- **Problem requirements**: Identify, in the records below, every line where the string "header" appears, and copy each such line.

- **Data shown**:
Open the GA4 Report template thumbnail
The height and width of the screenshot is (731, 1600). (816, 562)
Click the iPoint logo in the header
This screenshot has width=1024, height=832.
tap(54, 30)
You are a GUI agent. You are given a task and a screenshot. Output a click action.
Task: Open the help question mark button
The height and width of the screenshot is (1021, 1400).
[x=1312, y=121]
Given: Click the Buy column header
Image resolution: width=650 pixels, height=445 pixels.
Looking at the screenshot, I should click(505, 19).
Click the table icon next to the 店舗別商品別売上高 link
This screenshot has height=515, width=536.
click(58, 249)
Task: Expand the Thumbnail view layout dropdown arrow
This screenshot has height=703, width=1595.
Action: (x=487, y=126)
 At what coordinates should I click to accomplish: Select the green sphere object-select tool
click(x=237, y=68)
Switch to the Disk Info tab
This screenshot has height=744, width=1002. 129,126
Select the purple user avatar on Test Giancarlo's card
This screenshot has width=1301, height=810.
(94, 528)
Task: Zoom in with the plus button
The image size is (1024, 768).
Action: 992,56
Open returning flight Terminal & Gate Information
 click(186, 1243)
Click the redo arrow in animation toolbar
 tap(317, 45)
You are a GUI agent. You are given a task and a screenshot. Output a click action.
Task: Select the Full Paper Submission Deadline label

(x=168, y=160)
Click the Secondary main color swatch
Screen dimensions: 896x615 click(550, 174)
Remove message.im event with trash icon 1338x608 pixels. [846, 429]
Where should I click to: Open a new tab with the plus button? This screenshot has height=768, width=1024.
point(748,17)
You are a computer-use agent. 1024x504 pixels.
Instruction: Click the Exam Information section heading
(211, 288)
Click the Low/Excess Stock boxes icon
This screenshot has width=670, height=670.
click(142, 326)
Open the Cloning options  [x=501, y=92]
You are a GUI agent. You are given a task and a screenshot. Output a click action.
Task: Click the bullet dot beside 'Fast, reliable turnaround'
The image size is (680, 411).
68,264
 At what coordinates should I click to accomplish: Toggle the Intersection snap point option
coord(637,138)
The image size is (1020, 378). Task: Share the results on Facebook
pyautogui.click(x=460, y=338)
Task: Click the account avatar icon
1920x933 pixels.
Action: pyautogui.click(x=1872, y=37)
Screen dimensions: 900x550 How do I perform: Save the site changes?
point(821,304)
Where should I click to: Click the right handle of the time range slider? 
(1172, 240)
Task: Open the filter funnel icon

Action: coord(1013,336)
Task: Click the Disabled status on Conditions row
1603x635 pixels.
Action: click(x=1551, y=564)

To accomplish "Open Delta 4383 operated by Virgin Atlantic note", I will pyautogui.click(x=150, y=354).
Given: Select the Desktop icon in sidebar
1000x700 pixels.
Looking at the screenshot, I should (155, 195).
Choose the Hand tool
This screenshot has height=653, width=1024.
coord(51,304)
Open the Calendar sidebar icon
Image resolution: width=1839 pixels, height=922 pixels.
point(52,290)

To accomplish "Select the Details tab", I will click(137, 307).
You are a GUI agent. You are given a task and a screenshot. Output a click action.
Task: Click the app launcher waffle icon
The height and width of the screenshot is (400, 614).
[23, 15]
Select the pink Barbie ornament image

- **Exercise answer**:
Click the iPoint logo in the header
Given: Click the Buy column header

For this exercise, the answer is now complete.